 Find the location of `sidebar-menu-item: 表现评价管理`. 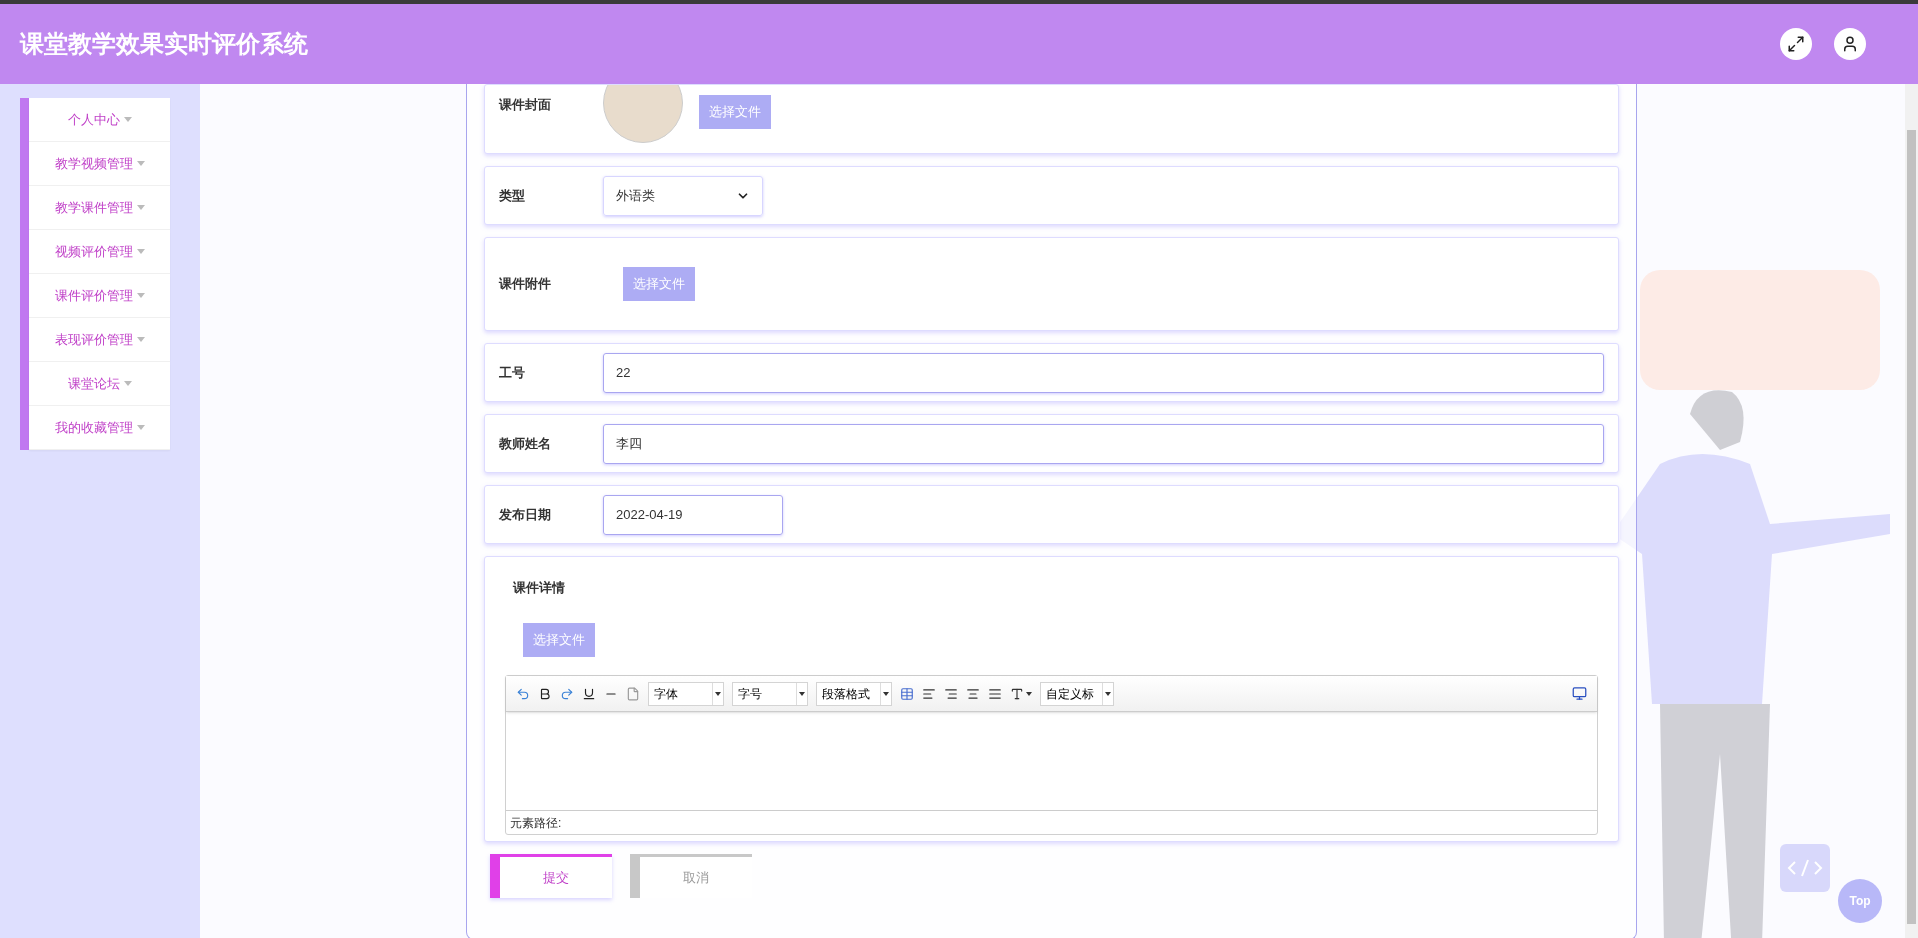

sidebar-menu-item: 表现评价管理 is located at coordinates (100, 340).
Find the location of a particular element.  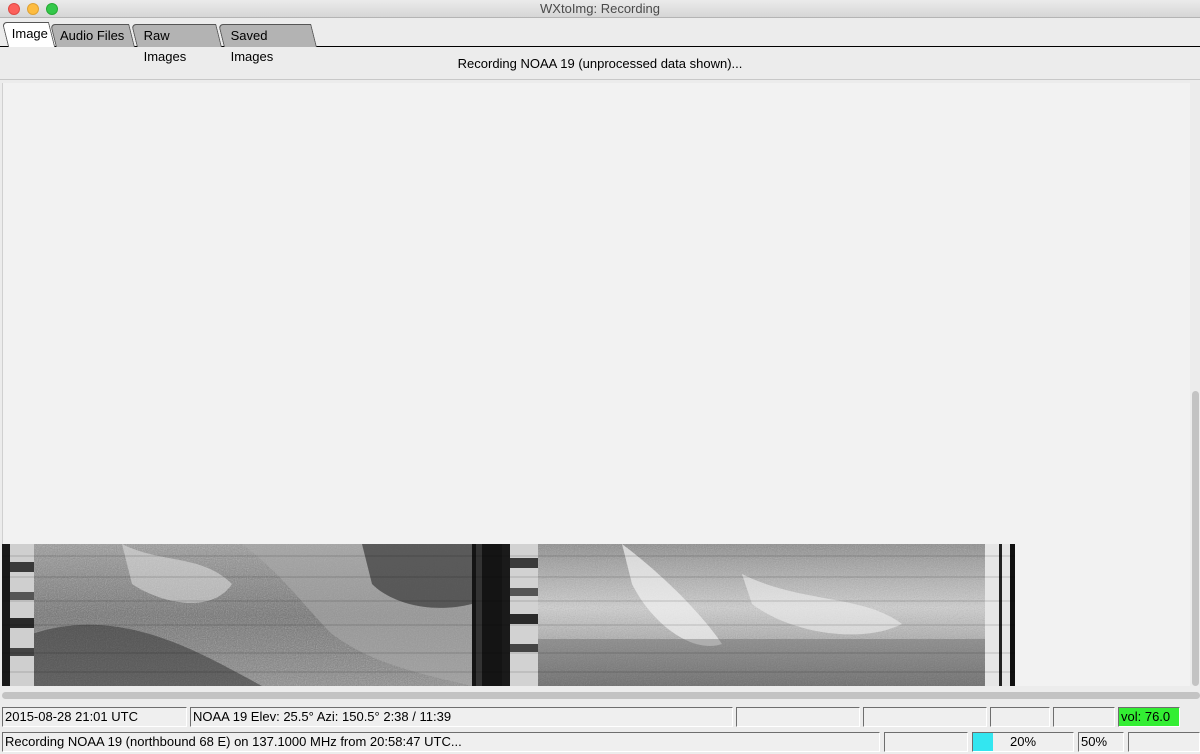

tab-label: Audio Files is located at coordinates (92, 36).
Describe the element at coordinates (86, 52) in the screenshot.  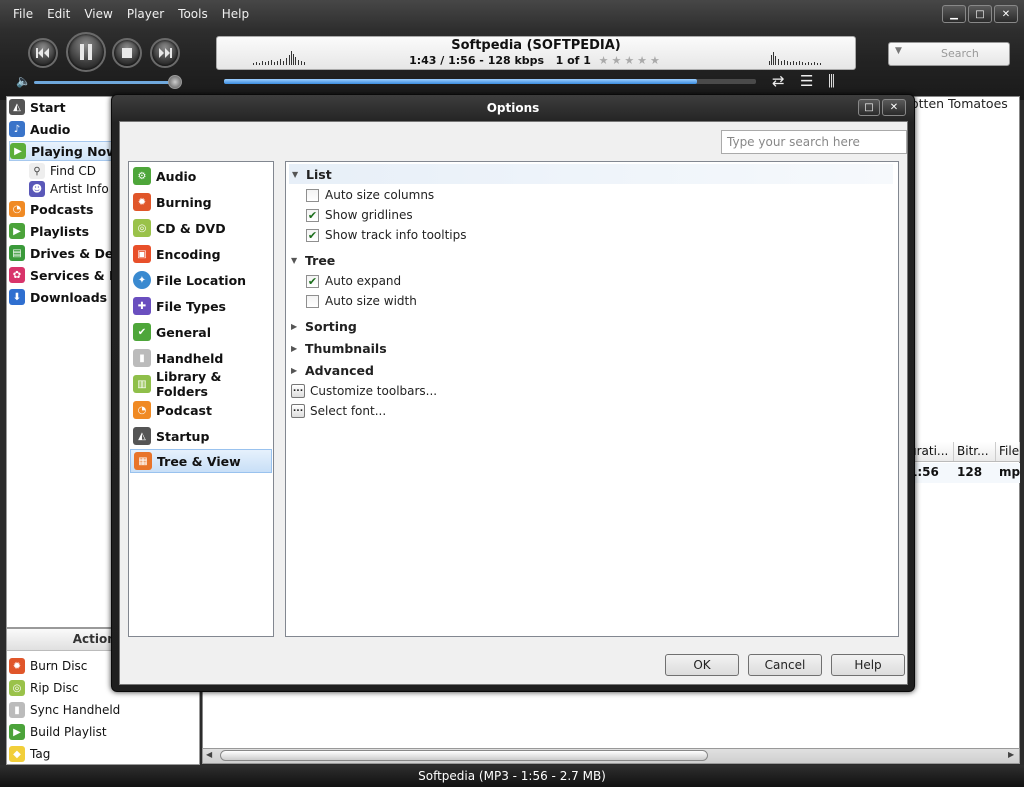
I see `pause-button` at that location.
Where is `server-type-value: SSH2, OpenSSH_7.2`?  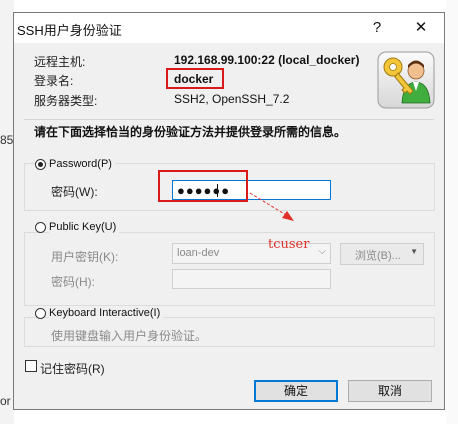
server-type-value: SSH2, OpenSSH_7.2 is located at coordinates (232, 99).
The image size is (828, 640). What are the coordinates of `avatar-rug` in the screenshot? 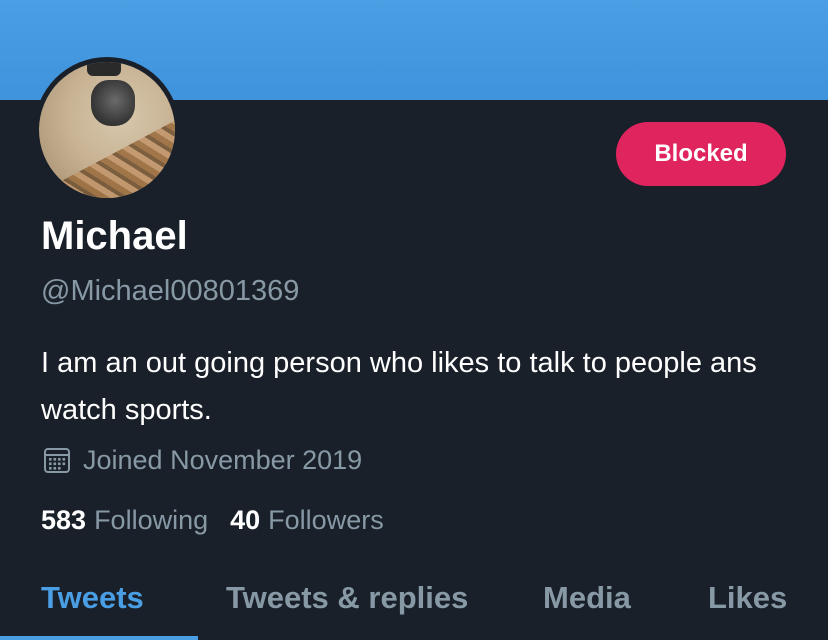 It's located at (107, 156).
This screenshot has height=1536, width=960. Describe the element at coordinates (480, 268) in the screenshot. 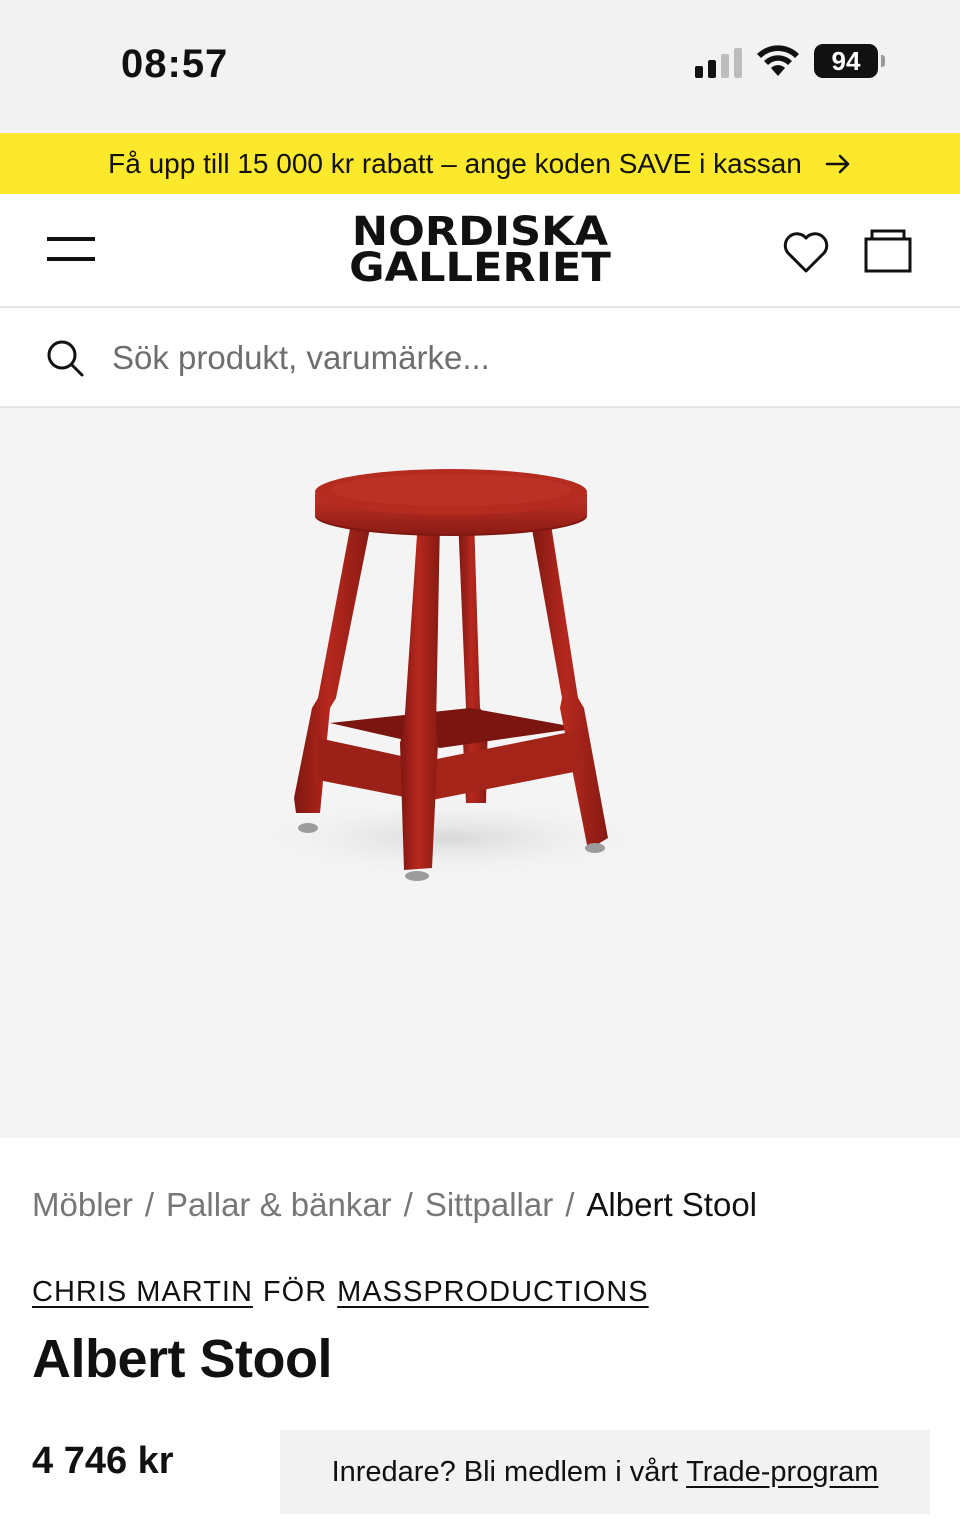

I see `logo-line-2: GALLERIET` at that location.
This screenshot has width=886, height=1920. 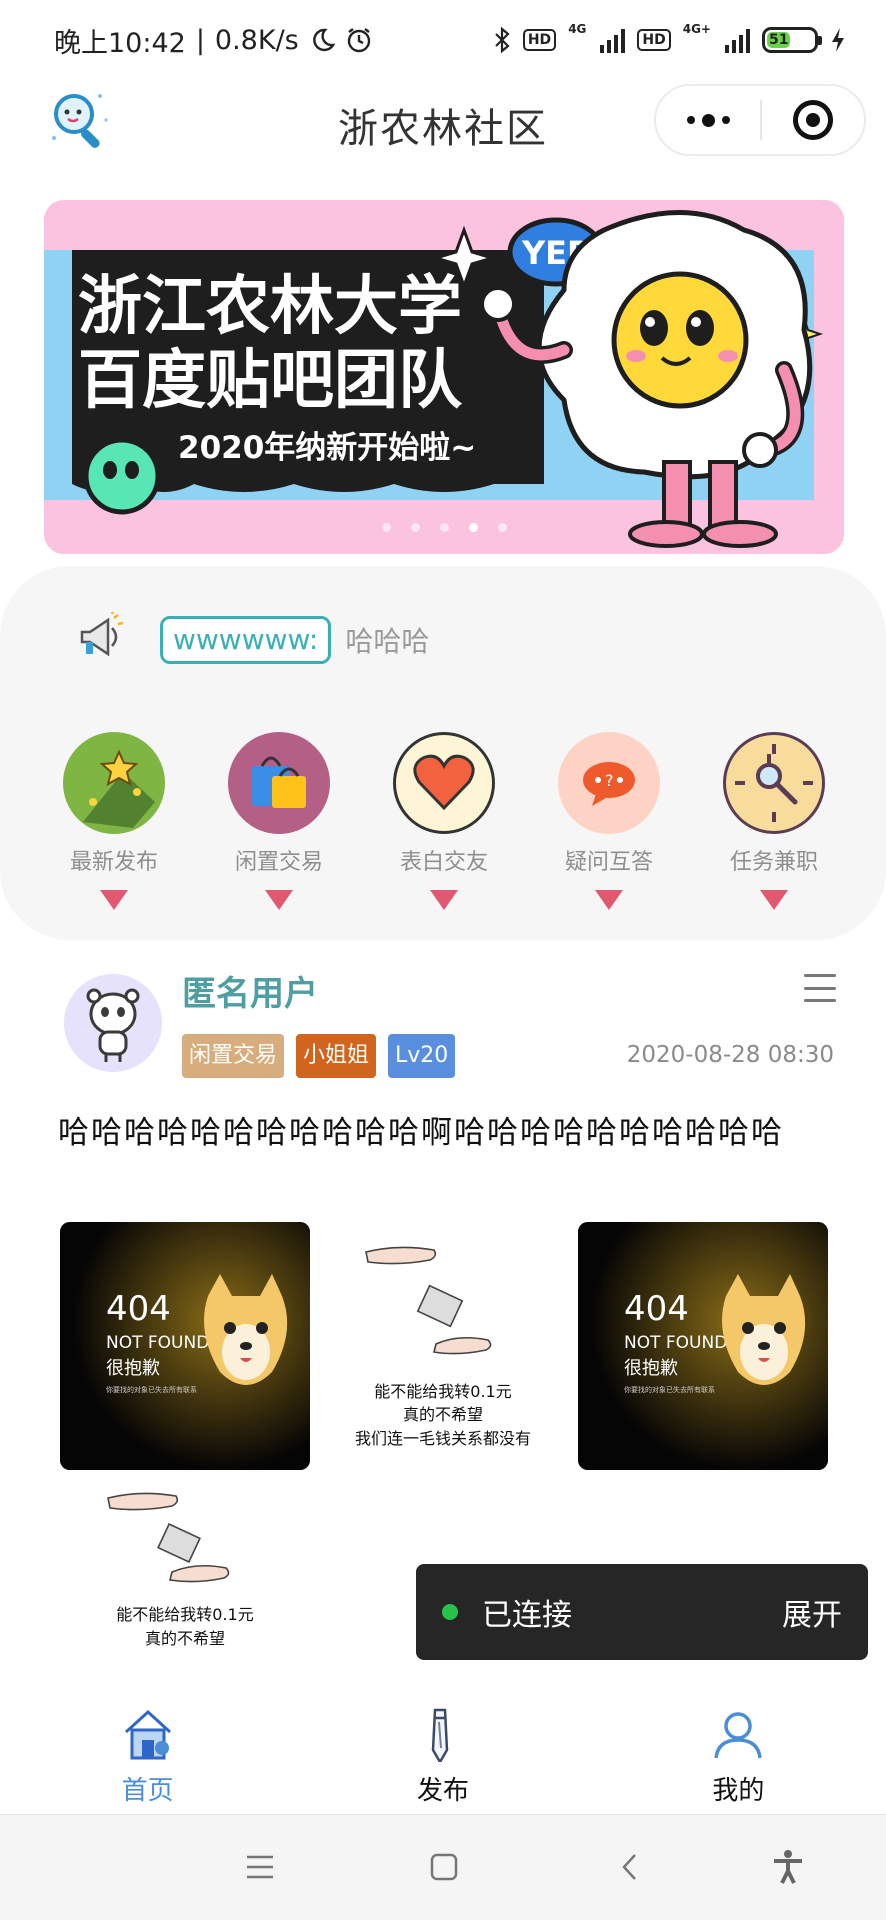 What do you see at coordinates (270, 307) in the screenshot?
I see `banner-line1: 浙江农林大学` at bounding box center [270, 307].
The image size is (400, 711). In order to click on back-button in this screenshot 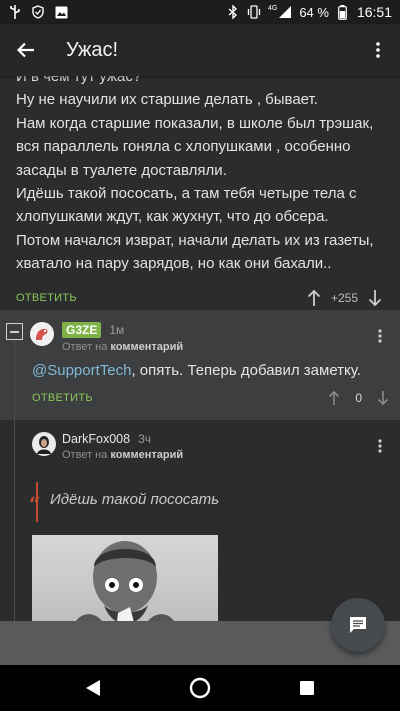, I will do `click(26, 50)`.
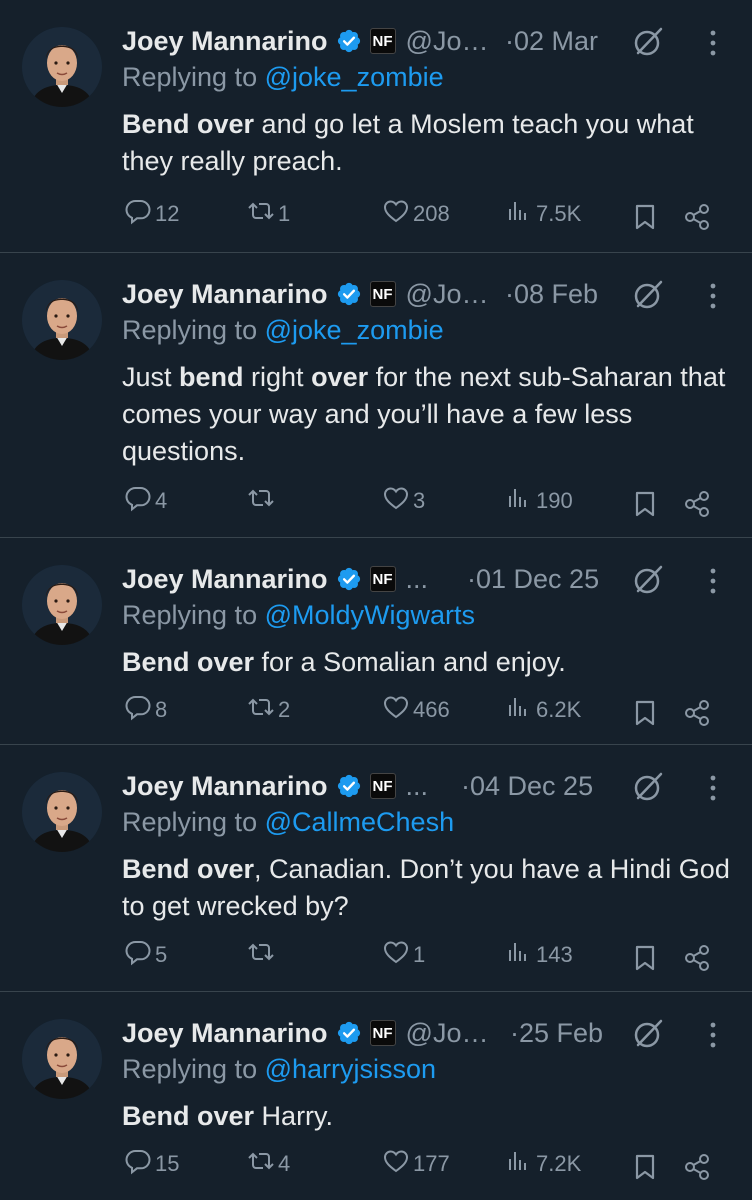 The height and width of the screenshot is (1200, 752). What do you see at coordinates (432, 214) in the screenshot?
I see `like-count: 208` at bounding box center [432, 214].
+ + + + + + +
WORK ORDER: Please write out the data as a numbered list, from the line holding "Find the location of a particular element." through the line holding "server-type-value: SSH2, OpenSSH_7.2 is", both included. Skip blank lines and leave out the pictures.

PROBLEM SOLUTION:
1. Find the location of a particular element.  
2. tab-label: Audio Files is located at coordinates (92, 36).
3. Describe the element at coordinates (86, 52) in the screenshot.  
4. I see `pause-button` at that location.
5. Where is `server-type-value: SSH2, OpenSSH_7.2`?  
6. server-type-value: SSH2, OpenSSH_7.2 is located at coordinates (232, 99).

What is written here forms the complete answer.